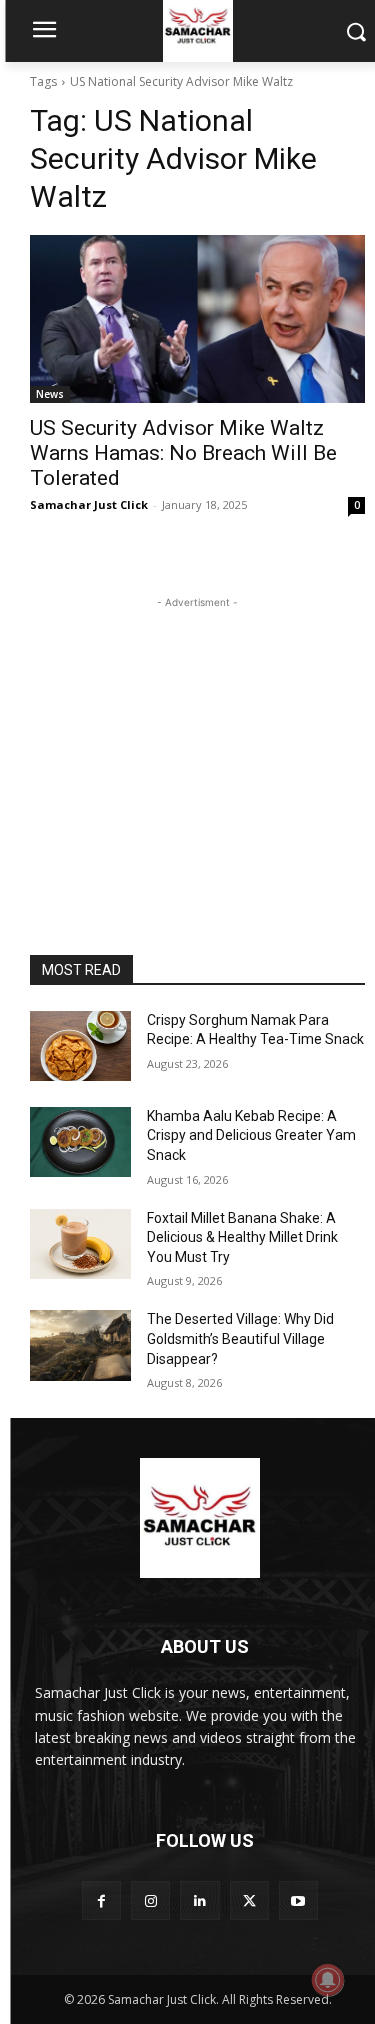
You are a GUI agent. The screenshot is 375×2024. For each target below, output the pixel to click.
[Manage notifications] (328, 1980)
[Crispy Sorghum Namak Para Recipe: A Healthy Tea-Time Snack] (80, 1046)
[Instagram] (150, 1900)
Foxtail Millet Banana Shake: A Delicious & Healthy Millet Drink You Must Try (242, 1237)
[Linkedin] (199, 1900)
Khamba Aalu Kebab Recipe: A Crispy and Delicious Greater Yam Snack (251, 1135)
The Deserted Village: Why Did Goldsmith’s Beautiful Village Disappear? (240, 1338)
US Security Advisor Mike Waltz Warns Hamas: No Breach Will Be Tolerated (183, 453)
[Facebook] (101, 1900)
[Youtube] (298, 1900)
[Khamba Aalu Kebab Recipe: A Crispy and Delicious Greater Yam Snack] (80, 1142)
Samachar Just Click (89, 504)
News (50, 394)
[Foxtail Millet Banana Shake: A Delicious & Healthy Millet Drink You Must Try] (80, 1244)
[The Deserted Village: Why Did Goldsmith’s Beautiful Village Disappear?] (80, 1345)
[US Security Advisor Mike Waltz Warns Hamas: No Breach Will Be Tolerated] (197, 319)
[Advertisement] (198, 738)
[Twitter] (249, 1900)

# # # # #

▶ _BRIEF_
In the listing above, start at the line with "[Manage notifications] (328, 1980)", go on through the line with "[Linkedin] (199, 1900)", and copy each of those lines exactly; leave out all the rest.

▶ _OUTPUT OF THE TASK_
[Manage notifications] (328, 1980)
[Crispy Sorghum Namak Para Recipe: A Healthy Tea-Time Snack] (80, 1046)
[Instagram] (150, 1900)
Foxtail Millet Banana Shake: A Delicious & Healthy Millet Drink You Must Try (242, 1237)
[Linkedin] (199, 1900)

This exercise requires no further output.